Why I Almost Quit Meditating After 500 Hours of Practice

I started meditating because I felt like my brain was a muscle that was never "not flexed". I was always thinking, always lost in thought about the goals and deadlines I had to meet as a high tech executive, achieving my priorities as a husband and father, or ruminating on past decisions and whether or not I had done the right thing.  Days, nights, mornings, evenings.

It was exhausting and debilitating and led to a period of burnout that quite directly forced me into meditation.

I started with the Headspace app, because it was the only app I found that allowed me to set a two minute meditation session.  Just two minutes. Andy Puddicombe taught me about noting -- a simple concept of becoming aware of thoughts and emotions, and naming them as such. This is a thought. This is an emotion.

This was something I could do.  I could take 2 minutes, often not even sitting, but instead lying down in a regular state of exhaustion, and identifying and distinguishing thoughts and emotions.  

It was a small step. Yet, like the butterfly that flaps its wings off the coast of Japan that results in a tornado touching down in Kansas, it would lead to some profound and inexplicable experiences. 

Two minutes led to five. Five led to fifteen. The relief from the tendency of my brain to always be firing, led me to periods of respite lasting forty-five minutes, often twice a day. Sometimes three.

I saw massive swaths of white light beaming down into my parents' house while my sister received hospice care for terminal cancer at an age much too young to die. I went to another dimension where I could fly, and visited an empty yet pristine provincial French village. To this day that village is as every bit real to me as the memories I have of visiting Europe as a young college graduate. I felt a shower of electric sparks -- it felt identical to a physical experience as any other -- rain down on me when my good friend and personal coach advised me, "if you're in a slump, put yourself on the bench."

And yet, my life still seemed to be unsorted. With 500 hours under my belt, I found myself asking "So what?" So what if I could get to a state of relaxation and detachment if my life still felt like a mess. Was I just escaping? Was I just going to a place that felt good, so that I could avoid the responsibilities and hard work required to live my modern life? Pay my mortgage? Feed my kids? 

It's been a complicated journey, but I am not, in fact, going to quit.  I kept at it, and at around 500 hours, I started carrying my practice away from the five or fifteen or forty-five minutes when I was sitting, and into my life as I walked around, as I interacted with people, and I sat down to do my work.

And it has helped. I am more productive. I get in my own way less. I speak to my wife, kids, family, friends, and colleagues in a more relaxed way, even when I'm frustrated, confused, or angry.

So, I'll stick with it. It seems that perhaps this is another occurrence of a butterfly flapping its wings. Or perhaps not. But there's only one way to find out.

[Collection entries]
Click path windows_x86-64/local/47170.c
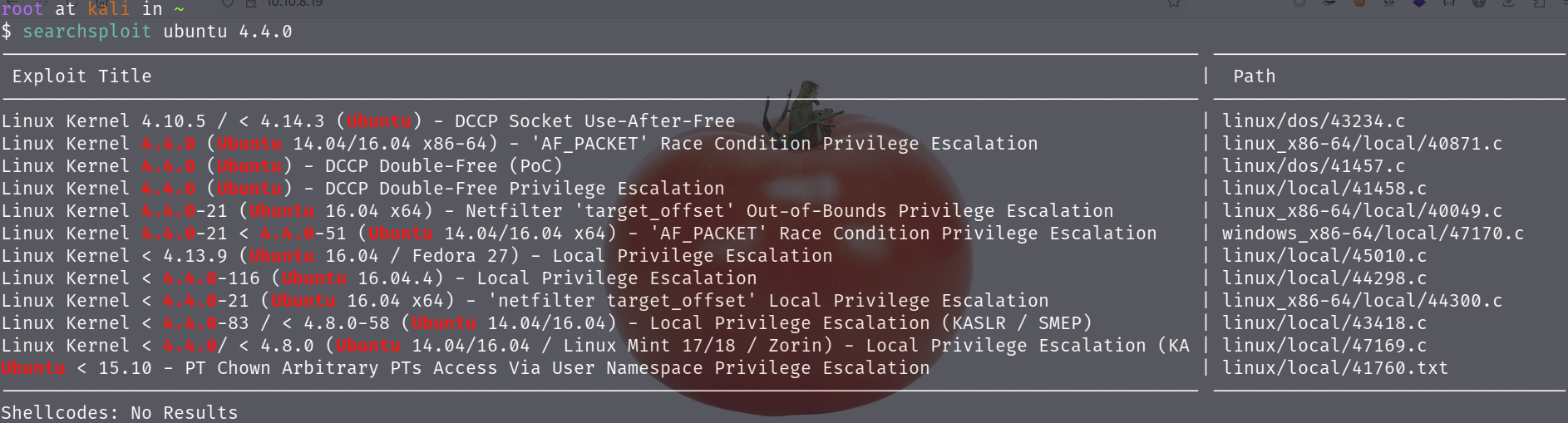Screen dimensions: 1568x423 pyautogui.click(x=1373, y=234)
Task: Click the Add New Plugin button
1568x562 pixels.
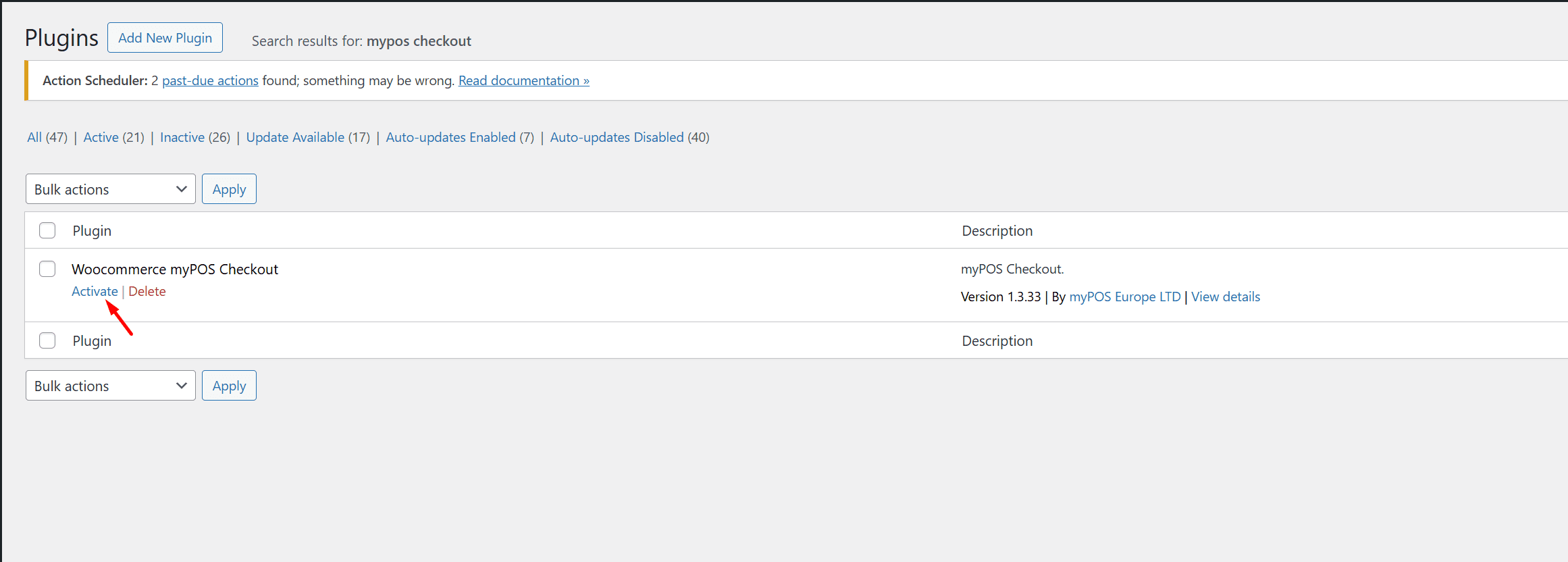Action: pos(165,37)
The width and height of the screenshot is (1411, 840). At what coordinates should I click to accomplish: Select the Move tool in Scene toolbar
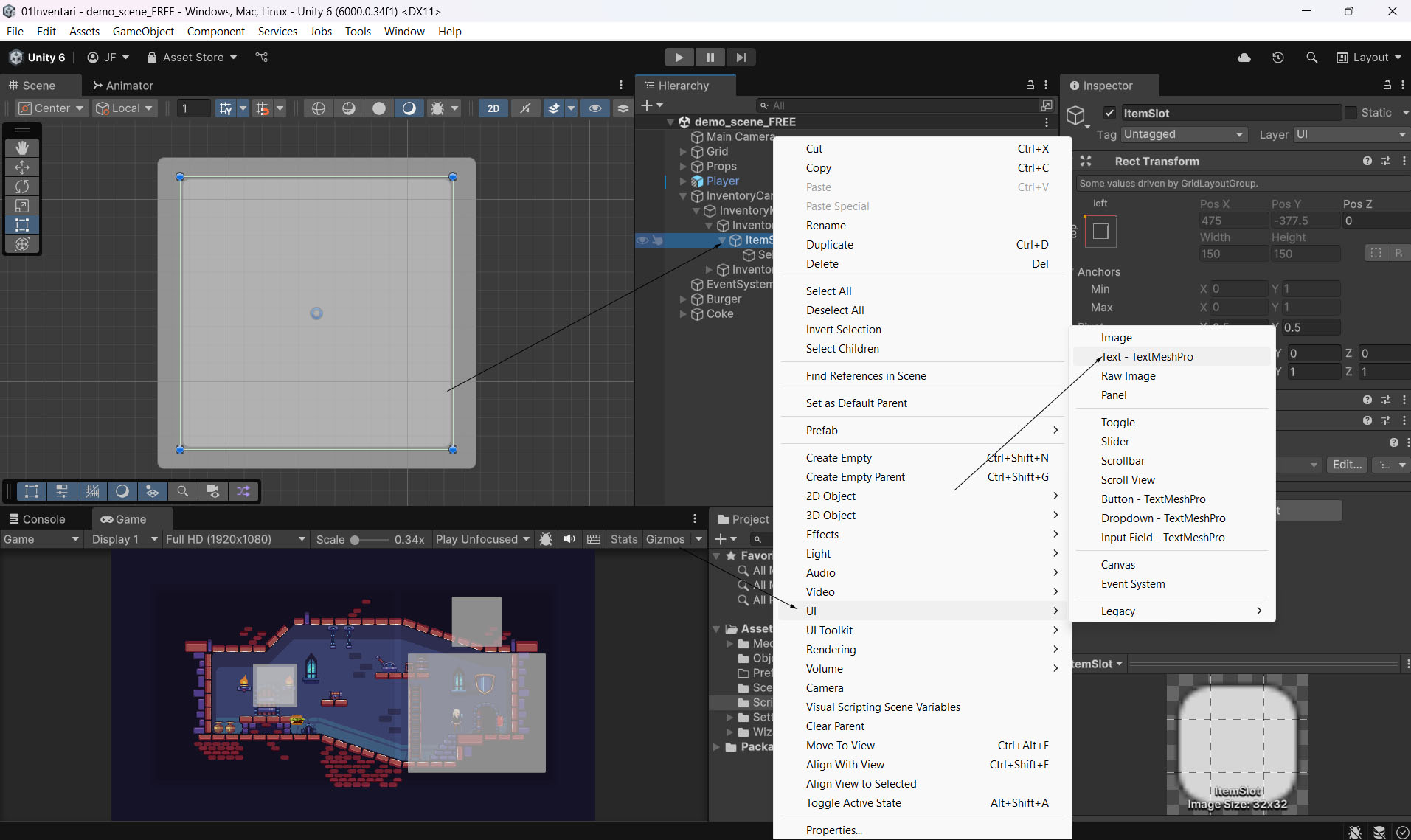pyautogui.click(x=22, y=167)
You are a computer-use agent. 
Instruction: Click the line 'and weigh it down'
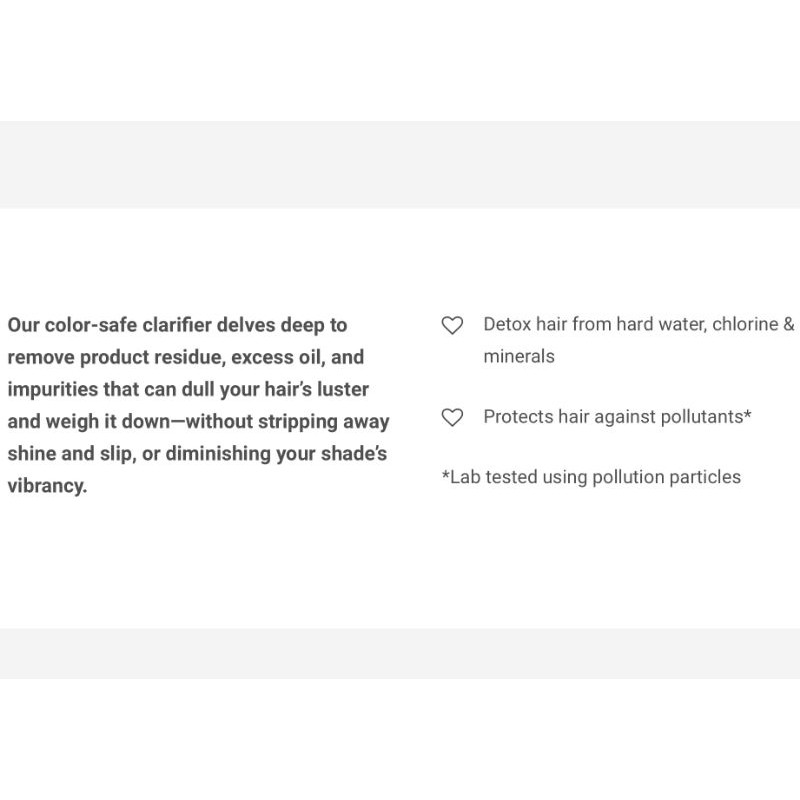198,421
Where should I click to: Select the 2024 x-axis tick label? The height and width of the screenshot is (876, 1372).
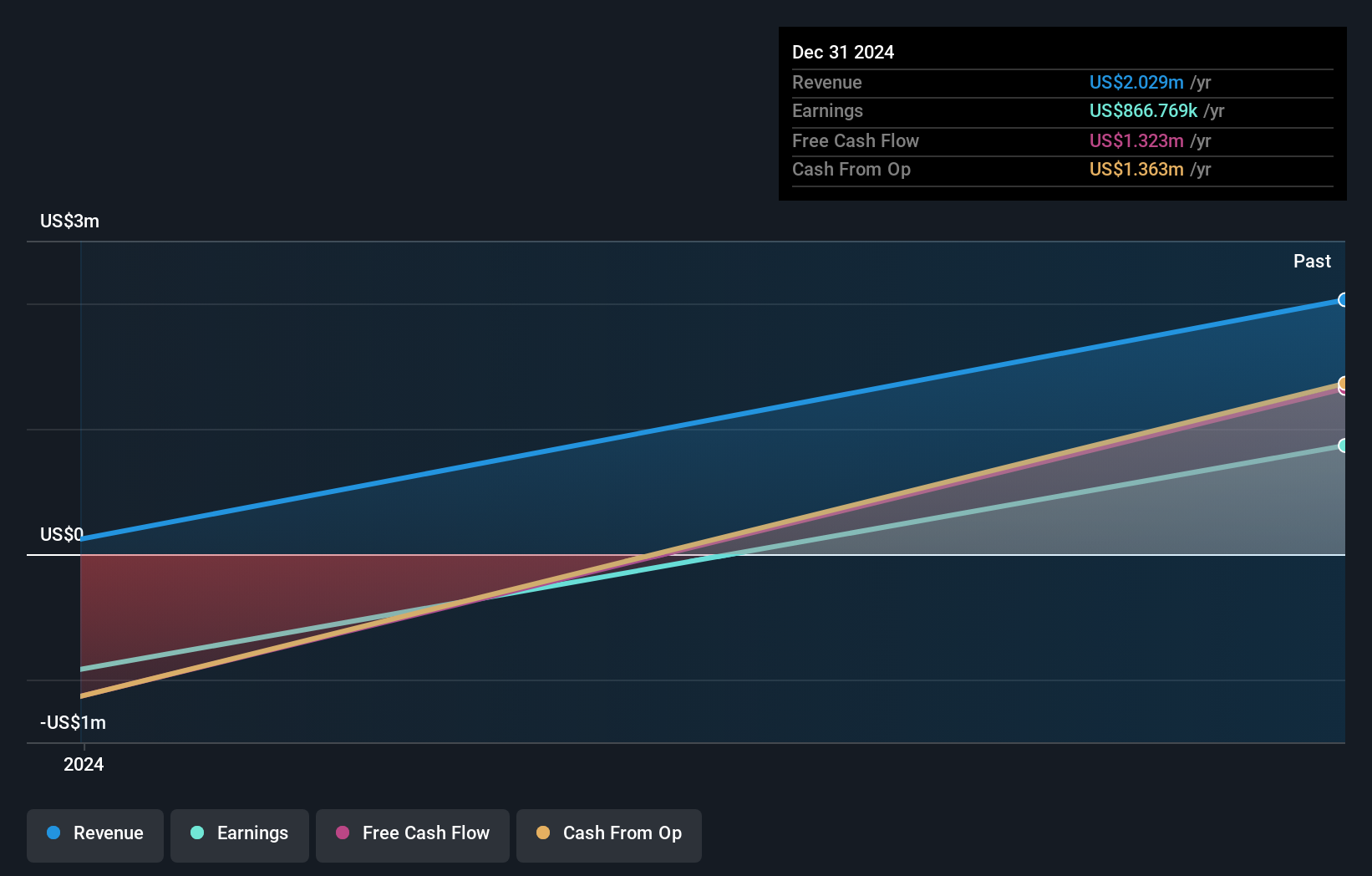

#### Exercise aim
Please rewrite the stretch of the meditation essay from "It was a small" through "and inexplicable experiences.", putting "Nebraska" in place of "Kansas".

#### Solution to this problem
It was a small step. Yet, like the butterfly that flaps its wings off the coast of Japan that results in a tornado touching down in Nebraska, it would lead to some profound and inexplicable experiences.